▶ [Data for analysis]
◆ ◆ ◆

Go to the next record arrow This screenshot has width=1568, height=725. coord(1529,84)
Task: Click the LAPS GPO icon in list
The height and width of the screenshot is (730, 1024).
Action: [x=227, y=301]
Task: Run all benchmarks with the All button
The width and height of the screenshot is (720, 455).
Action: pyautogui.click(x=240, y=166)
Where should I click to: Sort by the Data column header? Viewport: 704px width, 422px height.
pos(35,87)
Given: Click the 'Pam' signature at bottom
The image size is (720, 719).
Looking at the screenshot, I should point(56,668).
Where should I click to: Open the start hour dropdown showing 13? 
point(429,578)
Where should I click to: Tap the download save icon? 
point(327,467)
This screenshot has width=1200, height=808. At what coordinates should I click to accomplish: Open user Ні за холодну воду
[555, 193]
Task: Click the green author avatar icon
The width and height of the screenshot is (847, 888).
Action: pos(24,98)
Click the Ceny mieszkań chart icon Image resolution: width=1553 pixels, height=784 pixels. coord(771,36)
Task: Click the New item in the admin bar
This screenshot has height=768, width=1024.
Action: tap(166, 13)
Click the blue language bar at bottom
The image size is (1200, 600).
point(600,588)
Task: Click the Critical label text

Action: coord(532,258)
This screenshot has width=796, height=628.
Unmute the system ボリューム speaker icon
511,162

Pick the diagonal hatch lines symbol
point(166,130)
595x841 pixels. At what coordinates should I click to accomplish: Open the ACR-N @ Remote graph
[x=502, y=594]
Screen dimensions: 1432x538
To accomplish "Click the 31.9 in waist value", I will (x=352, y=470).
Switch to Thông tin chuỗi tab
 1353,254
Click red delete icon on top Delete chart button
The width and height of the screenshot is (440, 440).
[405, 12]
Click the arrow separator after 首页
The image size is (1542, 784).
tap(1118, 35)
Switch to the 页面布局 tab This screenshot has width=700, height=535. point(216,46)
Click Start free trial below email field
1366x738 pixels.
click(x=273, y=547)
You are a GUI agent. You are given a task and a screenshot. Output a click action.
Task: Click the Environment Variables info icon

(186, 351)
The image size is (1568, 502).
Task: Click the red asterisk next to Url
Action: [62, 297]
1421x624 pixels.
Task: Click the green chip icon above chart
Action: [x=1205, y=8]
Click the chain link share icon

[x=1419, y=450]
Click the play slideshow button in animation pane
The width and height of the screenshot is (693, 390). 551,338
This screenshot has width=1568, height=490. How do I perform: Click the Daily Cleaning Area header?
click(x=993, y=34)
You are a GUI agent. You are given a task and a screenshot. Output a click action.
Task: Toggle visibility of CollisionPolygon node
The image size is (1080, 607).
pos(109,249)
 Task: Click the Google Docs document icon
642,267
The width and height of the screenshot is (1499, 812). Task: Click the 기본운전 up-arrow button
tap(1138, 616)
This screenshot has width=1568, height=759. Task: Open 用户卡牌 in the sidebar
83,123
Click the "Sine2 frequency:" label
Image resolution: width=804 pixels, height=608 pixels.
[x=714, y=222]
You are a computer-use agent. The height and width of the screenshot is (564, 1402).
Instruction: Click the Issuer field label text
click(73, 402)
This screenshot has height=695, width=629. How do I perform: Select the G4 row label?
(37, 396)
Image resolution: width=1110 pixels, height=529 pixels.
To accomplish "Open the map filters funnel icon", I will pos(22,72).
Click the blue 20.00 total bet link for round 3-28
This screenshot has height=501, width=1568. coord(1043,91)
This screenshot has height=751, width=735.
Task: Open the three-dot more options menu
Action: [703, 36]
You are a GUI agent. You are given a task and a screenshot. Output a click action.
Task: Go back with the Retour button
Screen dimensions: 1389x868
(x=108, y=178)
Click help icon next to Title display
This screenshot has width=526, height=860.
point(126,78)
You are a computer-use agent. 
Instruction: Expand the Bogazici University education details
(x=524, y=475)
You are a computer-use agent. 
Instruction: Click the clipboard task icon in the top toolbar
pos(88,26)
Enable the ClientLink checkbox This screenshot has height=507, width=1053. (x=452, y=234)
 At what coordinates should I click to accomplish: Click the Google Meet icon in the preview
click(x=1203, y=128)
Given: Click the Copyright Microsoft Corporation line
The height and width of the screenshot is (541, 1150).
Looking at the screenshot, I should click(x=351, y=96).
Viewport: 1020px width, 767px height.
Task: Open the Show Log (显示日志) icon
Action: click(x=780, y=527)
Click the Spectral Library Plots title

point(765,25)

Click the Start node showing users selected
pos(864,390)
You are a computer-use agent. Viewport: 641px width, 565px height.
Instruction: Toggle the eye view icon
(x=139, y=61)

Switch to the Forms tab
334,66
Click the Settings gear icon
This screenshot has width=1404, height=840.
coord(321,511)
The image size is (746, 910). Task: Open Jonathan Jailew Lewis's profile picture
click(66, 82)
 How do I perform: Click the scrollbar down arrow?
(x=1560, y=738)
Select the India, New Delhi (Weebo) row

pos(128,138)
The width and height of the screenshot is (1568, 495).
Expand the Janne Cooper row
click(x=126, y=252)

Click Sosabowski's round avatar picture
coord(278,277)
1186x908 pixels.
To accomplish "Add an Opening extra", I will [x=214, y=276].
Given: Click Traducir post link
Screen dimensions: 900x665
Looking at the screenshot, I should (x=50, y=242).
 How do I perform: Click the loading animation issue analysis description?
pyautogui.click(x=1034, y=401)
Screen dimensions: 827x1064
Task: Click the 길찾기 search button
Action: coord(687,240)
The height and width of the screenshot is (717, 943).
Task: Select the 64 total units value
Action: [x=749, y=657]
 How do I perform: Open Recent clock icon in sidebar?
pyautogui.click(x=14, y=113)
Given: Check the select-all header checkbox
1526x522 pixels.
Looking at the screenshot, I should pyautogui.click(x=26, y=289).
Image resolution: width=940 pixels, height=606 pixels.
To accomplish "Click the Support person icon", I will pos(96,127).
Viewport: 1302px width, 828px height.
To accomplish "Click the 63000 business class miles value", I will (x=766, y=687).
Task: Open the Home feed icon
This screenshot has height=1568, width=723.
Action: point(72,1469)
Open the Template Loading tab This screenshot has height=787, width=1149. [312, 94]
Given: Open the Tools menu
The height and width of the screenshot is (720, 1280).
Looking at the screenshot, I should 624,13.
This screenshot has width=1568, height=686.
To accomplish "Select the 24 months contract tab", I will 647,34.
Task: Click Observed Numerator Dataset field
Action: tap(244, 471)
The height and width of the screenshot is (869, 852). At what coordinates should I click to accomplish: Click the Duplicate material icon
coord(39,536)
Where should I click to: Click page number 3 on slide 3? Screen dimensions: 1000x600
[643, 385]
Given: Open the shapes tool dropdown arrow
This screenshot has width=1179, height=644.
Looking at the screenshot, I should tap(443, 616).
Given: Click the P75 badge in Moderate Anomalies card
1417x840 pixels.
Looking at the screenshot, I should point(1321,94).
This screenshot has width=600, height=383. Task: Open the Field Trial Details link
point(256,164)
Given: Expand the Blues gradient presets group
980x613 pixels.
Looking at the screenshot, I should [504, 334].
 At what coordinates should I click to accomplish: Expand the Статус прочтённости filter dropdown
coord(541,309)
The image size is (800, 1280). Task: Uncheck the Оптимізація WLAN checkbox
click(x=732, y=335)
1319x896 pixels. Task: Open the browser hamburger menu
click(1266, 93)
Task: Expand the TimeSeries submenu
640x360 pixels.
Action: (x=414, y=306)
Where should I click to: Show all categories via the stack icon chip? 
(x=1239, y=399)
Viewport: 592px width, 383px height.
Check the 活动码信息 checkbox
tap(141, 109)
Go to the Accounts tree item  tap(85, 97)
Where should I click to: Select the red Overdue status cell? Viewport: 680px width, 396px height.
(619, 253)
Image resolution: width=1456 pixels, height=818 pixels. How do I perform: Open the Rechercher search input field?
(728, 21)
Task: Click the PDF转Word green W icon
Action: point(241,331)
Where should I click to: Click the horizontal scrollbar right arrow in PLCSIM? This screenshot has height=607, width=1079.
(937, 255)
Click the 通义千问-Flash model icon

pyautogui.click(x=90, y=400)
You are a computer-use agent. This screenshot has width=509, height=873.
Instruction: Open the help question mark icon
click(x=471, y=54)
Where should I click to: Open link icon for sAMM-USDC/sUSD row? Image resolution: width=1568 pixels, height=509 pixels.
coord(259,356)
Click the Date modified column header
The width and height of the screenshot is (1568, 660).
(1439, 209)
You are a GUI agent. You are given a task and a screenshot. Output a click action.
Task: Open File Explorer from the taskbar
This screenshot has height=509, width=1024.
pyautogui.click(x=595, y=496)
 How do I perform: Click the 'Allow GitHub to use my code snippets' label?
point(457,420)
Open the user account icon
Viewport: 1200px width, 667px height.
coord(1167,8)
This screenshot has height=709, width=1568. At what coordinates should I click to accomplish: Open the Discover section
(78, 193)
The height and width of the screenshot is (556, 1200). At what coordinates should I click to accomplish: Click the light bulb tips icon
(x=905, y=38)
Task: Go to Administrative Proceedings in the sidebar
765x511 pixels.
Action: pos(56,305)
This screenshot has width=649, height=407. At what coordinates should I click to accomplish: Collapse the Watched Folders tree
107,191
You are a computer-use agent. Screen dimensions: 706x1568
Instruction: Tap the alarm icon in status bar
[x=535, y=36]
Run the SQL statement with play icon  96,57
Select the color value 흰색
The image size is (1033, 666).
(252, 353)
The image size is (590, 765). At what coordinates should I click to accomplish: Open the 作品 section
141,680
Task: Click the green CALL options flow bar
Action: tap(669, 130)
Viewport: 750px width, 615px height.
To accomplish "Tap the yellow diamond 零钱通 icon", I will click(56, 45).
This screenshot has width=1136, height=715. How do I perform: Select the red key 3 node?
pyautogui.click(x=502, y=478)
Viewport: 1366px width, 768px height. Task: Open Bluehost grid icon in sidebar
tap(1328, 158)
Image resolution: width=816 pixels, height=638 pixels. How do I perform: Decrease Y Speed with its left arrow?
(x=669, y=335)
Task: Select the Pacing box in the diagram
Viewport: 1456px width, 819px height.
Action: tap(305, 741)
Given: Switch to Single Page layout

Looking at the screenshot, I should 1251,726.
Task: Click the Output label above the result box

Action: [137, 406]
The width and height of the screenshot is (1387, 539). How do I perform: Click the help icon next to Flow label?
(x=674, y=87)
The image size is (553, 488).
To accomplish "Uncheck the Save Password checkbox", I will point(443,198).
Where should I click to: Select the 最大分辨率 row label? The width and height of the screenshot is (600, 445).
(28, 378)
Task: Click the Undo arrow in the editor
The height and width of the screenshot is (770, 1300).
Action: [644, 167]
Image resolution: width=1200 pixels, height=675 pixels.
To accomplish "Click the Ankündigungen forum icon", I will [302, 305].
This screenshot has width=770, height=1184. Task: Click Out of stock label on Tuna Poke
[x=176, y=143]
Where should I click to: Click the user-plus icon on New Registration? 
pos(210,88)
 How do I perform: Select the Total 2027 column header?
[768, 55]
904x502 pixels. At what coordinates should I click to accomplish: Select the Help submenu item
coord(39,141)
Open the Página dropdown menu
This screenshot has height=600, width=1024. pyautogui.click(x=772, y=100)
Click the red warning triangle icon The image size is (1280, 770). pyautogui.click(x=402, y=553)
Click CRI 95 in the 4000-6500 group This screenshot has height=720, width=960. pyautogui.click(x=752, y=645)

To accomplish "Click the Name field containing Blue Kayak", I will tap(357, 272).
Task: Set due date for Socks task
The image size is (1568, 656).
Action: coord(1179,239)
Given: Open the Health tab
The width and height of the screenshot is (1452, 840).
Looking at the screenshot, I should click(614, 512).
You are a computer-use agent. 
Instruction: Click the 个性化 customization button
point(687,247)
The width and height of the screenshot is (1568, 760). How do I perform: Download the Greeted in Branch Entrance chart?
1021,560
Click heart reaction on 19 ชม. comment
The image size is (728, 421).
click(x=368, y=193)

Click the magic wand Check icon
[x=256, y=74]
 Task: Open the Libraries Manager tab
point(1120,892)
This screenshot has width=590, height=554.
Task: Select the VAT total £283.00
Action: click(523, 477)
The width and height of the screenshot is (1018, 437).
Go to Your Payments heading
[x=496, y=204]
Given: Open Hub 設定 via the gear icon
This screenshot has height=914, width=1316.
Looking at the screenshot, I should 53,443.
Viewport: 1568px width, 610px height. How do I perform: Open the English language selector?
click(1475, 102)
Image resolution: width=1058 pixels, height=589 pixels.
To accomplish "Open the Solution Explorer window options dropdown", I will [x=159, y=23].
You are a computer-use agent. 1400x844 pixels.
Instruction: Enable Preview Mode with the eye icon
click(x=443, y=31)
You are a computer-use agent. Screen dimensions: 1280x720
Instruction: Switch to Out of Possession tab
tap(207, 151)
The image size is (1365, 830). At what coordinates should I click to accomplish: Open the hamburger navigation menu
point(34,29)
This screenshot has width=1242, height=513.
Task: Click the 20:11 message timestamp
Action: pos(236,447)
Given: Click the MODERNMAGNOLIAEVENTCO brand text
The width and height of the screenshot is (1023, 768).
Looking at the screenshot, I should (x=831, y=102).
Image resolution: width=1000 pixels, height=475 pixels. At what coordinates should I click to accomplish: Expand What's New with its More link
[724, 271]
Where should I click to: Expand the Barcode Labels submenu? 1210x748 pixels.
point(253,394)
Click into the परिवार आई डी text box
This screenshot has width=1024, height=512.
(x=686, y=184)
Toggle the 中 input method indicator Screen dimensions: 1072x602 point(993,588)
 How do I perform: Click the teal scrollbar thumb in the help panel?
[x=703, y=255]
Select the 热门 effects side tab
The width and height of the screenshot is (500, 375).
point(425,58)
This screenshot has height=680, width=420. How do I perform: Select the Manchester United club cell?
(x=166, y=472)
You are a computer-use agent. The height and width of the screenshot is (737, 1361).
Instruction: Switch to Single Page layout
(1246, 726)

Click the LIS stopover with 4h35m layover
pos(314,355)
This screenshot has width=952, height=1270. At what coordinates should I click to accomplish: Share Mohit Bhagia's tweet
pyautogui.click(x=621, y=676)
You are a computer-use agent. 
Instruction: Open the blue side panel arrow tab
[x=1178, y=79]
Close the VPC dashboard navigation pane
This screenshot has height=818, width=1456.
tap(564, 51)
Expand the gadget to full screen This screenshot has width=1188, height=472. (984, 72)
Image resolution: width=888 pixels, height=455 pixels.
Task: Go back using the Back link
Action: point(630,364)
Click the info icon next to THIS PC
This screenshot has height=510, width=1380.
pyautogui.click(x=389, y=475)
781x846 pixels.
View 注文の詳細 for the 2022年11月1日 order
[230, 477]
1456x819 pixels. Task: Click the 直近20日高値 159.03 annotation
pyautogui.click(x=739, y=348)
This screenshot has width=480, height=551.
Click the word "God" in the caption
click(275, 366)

◆ ◆ ◆

From the listing above, output exactly the run of lines that starts with the line containing "Screen dimensions: 1389x868" and ends with the line containing "Given: Click Traducir post link".

▶ [Solution for this task]
Screen dimensions: 1389x868
(x=108, y=178)
Click help icon next to Title display
This screenshot has width=526, height=860.
point(126,78)
You are a computer-use agent. 
Instruction: Expand the Bogazici University education details
(x=524, y=475)
You are a computer-use agent. 
Instruction: Click the clipboard task icon in the top toolbar
pos(88,26)
Enable the ClientLink checkbox This screenshot has height=507, width=1053. (x=452, y=234)
 At what coordinates should I click to accomplish: Click the Google Meet icon in the preview
click(x=1203, y=128)
Given: Click the Copyright Microsoft Corporation line
The height and width of the screenshot is (541, 1150).
Looking at the screenshot, I should click(x=351, y=96).
Viewport: 1020px width, 767px height.
Task: Open the Show Log (显示日志) icon
Action: click(x=780, y=527)
Click the Spectral Library Plots title

point(765,25)

Click the Start node showing users selected
pos(864,390)
You are a computer-use agent. Viewport: 641px width, 565px height.
Instruction: Toggle the eye view icon
(x=139, y=61)

Switch to the Forms tab
334,66
Click the Settings gear icon
This screenshot has width=1404, height=840.
coord(321,511)
The image size is (746, 910). Task: Open Jonathan Jailew Lewis's profile picture
click(66, 82)
 How do I perform: Click the scrollbar down arrow?
(x=1560, y=738)
Select the India, New Delhi (Weebo) row

pos(128,138)
The width and height of the screenshot is (1568, 495).
Expand the Janne Cooper row
click(x=126, y=252)

Click Sosabowski's round avatar picture
coord(278,277)
1186x908 pixels.
To accomplish "Add an Opening extra", I will [x=214, y=276].
Given: Click Traducir post link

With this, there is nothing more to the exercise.